If replicating over SSH, ensure the host key of the remote system(s) is already in the Gerrit user's ~/.ssh/known_hosts
file. The easiest way to add the host key is to connect once by hand with the command line:
sudo su -c 'ssh mirror1.us.some.org echo' gerrit2
[remote "host-two"] url = gerrit2@host-two.example.com:/some/path/${name}.git apiUrl = http://host-two.example.com:8080 [remote "pubmirror"] url = mirror1.us.some.org:/pub/git/${name}.git url = mirror2.us.some.org:/pub/git/${name}.git url = mirror3.us.some.org:/pub/git/${name}.git fetch = +refs/heads/*:refs/heads/* fetch = +refs/tags/*:refs/tags/* threads = 3 authGroup = Public Mirror Group authGroup = Second Public Mirror Group [replication] instanceLabel = host-one
Then reload the replication plugin to pick up the new configuration:
ssh -p 29418 localhost gerrit plugin reload @PLUGIN@
To manually trigger replication at runtime, see SSH command start.
@PLUGIN@.config
The optional file $site_path/etc/replication.config
is a Git-style config file that controls the replication settings for the replication plugin.
The file is composed of one or more remote
sections, each remote section provides common configuration settings for one or more source URLs.
Each remote section uses its own thread pool. If fetching from multiple remotes, over differing types of network connections (e.g. LAN and also public Internet), its a good idea to put them into different remote sections, so that replication to the slower connection does not starve out the faster local one. The example file above does this.
In the keys below, the NAME
portion is unused by this plugin, but must be unique to distinguish the different sections if more than one remote section appears in the file.
gerrit.replicateOnStartup : If true, replicates from all remotes on startup to ensure they are in-sync with this server. By default, false.
gerrit.autoReload : If true, automatically reloads replication sources and settings after replication.config
file is updated, without the need to restart the replication plugin. When the reload takes place, pending replication events based on old settings are discarded. By default, false.
replication.lockErrorMaxRetries : Number of times to retry a replication operation if a lock error is detected.

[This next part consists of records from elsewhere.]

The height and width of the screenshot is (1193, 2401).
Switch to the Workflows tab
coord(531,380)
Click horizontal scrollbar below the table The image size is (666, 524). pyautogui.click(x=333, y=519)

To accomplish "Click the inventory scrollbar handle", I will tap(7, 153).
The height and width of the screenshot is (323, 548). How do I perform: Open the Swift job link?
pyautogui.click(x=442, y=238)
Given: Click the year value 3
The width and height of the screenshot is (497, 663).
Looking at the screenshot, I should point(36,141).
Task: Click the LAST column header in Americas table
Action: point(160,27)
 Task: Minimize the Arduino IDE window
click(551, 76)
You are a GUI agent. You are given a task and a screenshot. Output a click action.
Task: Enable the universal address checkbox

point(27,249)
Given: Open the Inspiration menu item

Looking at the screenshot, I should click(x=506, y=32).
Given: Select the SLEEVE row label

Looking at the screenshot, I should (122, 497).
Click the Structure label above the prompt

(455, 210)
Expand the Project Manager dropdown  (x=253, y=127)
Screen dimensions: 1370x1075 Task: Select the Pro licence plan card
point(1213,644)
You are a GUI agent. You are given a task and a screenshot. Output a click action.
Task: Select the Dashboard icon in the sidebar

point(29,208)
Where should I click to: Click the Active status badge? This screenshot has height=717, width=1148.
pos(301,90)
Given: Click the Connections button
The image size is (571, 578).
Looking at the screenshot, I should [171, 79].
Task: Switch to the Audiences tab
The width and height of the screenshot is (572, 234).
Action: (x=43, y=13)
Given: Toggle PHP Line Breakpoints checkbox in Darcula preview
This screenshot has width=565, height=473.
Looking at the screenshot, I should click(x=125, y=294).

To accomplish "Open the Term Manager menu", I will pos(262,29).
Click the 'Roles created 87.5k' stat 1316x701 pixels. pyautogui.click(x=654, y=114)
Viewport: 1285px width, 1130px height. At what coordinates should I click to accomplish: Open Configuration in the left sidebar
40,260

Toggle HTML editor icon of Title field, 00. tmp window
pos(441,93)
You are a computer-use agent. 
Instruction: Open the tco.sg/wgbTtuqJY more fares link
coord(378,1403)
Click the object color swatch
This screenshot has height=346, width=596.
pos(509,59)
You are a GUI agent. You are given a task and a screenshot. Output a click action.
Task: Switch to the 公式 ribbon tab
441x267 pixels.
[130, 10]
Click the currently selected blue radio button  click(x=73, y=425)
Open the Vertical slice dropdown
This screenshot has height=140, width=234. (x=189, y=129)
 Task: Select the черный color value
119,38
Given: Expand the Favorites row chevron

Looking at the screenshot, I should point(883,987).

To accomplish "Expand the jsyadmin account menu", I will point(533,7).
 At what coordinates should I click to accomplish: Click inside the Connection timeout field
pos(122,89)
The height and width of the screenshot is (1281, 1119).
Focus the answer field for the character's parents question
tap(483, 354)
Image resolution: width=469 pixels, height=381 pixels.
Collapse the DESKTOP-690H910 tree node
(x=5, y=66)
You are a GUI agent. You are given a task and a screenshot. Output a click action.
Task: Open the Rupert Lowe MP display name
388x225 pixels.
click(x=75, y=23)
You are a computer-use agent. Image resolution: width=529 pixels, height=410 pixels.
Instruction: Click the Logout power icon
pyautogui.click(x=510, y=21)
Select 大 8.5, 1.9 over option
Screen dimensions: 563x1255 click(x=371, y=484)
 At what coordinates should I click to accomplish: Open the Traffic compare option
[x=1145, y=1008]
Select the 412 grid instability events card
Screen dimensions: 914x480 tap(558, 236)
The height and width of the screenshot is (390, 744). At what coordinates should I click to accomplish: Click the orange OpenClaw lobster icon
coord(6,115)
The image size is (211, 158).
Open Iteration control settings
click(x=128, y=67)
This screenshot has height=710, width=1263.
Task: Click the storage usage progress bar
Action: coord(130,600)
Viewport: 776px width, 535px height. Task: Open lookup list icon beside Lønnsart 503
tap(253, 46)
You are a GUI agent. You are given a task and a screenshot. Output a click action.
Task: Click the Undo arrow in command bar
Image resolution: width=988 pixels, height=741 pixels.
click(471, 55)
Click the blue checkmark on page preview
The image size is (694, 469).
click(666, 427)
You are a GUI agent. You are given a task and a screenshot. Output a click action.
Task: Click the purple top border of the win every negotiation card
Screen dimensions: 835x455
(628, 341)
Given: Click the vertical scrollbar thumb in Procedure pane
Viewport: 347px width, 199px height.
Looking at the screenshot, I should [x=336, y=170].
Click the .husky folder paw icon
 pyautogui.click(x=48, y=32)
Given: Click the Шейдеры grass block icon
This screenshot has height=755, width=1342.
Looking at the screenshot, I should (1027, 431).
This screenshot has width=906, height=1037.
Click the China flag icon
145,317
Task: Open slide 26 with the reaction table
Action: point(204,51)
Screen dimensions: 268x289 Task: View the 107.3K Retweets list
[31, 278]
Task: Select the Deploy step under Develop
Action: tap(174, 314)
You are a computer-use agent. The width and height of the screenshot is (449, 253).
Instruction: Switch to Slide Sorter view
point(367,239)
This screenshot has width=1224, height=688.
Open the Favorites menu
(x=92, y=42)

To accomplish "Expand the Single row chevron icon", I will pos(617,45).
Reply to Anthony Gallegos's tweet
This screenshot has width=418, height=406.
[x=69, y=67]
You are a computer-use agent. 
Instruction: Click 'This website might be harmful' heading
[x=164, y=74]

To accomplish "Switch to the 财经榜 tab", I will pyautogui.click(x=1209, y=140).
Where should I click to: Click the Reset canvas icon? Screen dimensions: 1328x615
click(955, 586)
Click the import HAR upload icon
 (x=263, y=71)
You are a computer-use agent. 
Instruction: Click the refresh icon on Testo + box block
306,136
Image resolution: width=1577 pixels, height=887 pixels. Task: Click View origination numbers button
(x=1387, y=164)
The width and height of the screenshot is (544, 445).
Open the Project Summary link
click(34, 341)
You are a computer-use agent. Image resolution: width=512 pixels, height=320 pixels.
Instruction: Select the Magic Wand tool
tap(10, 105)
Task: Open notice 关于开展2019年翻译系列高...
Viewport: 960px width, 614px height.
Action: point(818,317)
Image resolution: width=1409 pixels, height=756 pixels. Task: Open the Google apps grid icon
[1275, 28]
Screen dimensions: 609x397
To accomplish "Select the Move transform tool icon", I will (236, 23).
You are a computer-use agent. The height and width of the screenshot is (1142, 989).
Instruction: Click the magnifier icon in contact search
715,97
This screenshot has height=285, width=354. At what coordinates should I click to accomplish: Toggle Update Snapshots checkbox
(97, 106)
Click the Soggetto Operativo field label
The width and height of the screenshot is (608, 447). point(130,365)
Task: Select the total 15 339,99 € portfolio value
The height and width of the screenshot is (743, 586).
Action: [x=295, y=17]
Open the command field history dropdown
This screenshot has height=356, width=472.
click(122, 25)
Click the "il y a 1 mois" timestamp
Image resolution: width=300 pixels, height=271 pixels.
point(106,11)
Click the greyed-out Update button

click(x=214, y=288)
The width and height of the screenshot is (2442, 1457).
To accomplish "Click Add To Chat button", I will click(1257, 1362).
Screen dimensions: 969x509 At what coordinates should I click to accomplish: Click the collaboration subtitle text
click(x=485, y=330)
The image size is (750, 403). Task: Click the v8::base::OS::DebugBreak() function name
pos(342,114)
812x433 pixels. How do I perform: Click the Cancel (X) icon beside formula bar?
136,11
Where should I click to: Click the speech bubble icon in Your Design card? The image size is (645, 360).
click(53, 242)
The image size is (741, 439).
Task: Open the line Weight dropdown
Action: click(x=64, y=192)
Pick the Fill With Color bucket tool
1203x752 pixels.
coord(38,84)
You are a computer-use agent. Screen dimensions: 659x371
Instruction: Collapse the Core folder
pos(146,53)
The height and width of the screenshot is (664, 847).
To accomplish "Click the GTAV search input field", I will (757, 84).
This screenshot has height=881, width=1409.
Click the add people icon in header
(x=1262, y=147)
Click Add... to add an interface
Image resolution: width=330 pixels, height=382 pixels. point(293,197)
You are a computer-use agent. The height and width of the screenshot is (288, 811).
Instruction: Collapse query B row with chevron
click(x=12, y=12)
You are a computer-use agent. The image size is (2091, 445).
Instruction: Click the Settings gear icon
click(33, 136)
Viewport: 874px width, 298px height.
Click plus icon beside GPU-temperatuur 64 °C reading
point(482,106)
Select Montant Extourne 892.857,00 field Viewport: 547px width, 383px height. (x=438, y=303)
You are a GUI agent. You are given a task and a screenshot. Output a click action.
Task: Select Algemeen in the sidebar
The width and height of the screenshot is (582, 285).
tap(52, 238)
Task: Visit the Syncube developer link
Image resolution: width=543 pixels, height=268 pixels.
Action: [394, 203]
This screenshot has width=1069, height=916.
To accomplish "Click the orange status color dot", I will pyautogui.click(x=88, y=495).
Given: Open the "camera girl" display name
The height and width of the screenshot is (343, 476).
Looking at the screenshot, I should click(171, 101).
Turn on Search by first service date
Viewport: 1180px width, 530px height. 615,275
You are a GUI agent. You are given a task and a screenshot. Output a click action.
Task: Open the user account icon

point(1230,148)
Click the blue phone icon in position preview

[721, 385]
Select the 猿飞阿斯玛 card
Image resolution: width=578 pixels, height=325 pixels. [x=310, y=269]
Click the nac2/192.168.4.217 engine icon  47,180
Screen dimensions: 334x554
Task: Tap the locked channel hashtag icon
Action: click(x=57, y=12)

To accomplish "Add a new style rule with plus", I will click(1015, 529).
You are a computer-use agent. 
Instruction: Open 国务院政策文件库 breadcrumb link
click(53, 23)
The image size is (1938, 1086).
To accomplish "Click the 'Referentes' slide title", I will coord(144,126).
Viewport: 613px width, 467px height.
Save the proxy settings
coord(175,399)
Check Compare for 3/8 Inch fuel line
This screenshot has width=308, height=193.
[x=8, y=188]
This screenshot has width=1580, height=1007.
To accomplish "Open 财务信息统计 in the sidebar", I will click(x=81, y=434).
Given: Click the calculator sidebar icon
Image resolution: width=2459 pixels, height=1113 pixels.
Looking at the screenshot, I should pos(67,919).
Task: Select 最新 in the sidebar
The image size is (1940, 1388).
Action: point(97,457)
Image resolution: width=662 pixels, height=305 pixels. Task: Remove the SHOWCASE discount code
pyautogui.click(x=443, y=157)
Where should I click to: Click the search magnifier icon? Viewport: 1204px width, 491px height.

If two or more replication operations (to the same GIT and Ref) are scheduled at approximately the same time (and end up on different replication threads), there is a large probability that the last fetch to complete will fail with a remote "failure to lock" error. This option allows Gerrit to retry the replication fetch when the "failure to lock" error is detected. A good value would be 3 retries or less, depending on how often you see lockError collisions in your server logs. A too highly set value risks keeping around the replication operations in the queue for a long time, and the number of items in the queue will increase with time. Normally Gerrit will succeed with the replication during its first retry, but in certain edge cases (e.g. a mirror introduces a ref namespace with the same name as a branch on the master) the retry will never succeed. The issue can also be mitigated somewhat by increasing the replicationDelay. Default: 0 (disabled, i.e. never retry)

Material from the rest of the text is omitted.